Selecting Pans for Melting Point Analysis?
Unclear or rounded melting peaks make it tough to distinguish polymer quality. Poor pan choice, wrong seal, or mismatched size hides true transition behavior in DSC runs.
For melting point analysis, I use hermetically sealed, small, and flat high-purity aluminum pans. This combination prevents vapor loss and delivers the highest peak sharpness for melting transitions.
Melting Point Analysis: Pan Selection Table
| Pan Feature | Reason to Use | Best For | Source |
|---|---|---|---|
| Hermetic seal | Stops loss of volatiles | Low-mass, solvent-rich polymers | Polymer Journal |
| Small, flat shape | Reduces heat lag, sharper melting | Pure or blended polymer powder | ScienceDirect |
| 99.99% pure Al | No side reactions | Diverse polymer libraries | Instrument manual |
I always check pan fit and seal before loading. With small, hermetic high-purity pans, I get clear melting points across all polymer samples in routine and advanced R&D.
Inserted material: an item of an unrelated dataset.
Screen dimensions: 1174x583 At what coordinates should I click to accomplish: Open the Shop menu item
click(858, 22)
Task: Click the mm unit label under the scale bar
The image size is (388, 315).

Best Pans for Crystallization Studies?
Split, broad, or inconsistent crystallization peaks bring doubt to polymer thermal analysis. An ill-fitted or open pan lets gases escape, reducing clarity for additive-heavy or semi-crystalline samples.
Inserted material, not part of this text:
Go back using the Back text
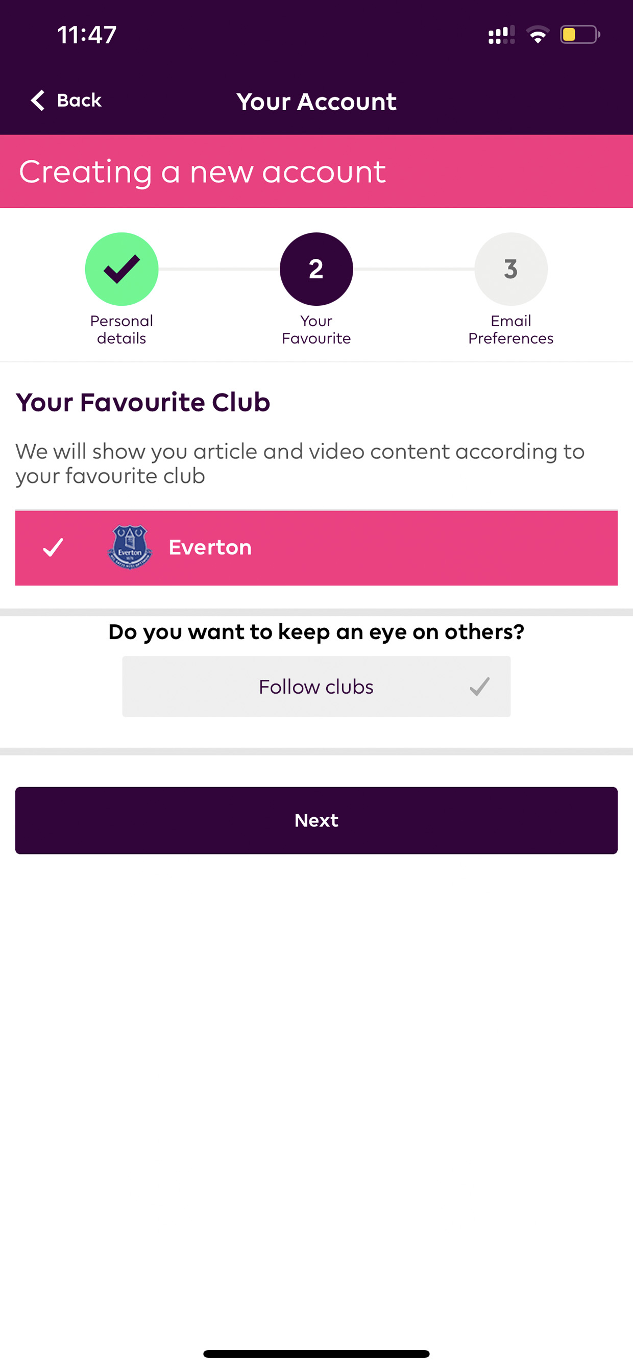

For crystallization, I select medium-depth high-purity aluminum pans with semi-hermetic or vented lids that allow gas escape but keep solid samples contained. This reveals sharp exothermic peaks for crystallization events.
Crystallization Pan Guide Table
| Pan Choice | Lid Style | Advantage | Polymer Target | Resource |
|---|---|---|---|---|
| Medium-depth, 99.99% Al | Vented/semi-hermetic | Prevents pressure build-up | Polymer blend, copolymer | Nature |
| Wide opening | Open or snap-fit | Allows slow cooling | Crystallizable polyolefins | Instrument catalog |
I track onset and area of crystallization peaks across several runs, using pans matched to the specific polymer class. Good venting and size lead to higher data consistency every time.
Choosing Pans for Glass Transition Temperature Measurements?
Weak glass transition (Tg) signals are easy to lose if the pan adds background noise or does not offer tight contact. Many errors in Tg mapping come from pan choices, not polymers.
I use thin-wall, uniform-mass, high-purity aluminum pans for Tg measurement—preferably with easy-press or flat lids. Their even heating and minimal noise give clear baseline steps for weak glass transitions.
Glass Transition Pan Selection Table
| Pan Attribute | Impact on Tg Data | Recommended For | Reference |
|---|---|---|---|
| Thin wall | Rapid baseline response | Non-crystalline samples | ScienceDirect |
| Consistent mass | Precision, reduces scatter | Repeatable QA samples | Lab SOP |
| Flat lid | Fastest ramp rates, cleanest baseline | Routine glass transition mapping | Instrument manual |
I verify wall thickness and mass from pan certifications. Consistency in pan parameters means quality, reproducible Tg results for all routine or problem-study polymers.
Considering Sample Volume and Pan Size?
Using excess polymer causes overflow; too little gives noisy or low peaks. The volume and internal dimensions of each pan must match typical and specialty sample needs.
For microgram-level samples, I choose small pans (5–20 μL). Bulkier blends with weak transitions require larger-volume high-purity pans. Seal strength affects safety and retention for risky or expanding samples.
Pan Size and Sample Volume Table
| Pan Capacity | Recommended Sample Mass | Polymer Application | Benefit | Source |
|---|---|---|---|---|
| Micro (5–20 μL) | 0.3–2 mg | Expensive or R&D batch | Peak clarity for limited sample | Instrument manual |
| Standard (30–50 μL) | 3–10 mg | Routine QA | Consistent operator handling | ScienceDirect |
| Large (80–100+ μL) | 15–30 mg | Weak/heterogeneous blends | Good S/N, prevents overflow | DSC wiki |
I set sample mass limits and select pans based on polymer type, cost, and expected transition. Good pan practice optimizes data, no matter the polymer or volume.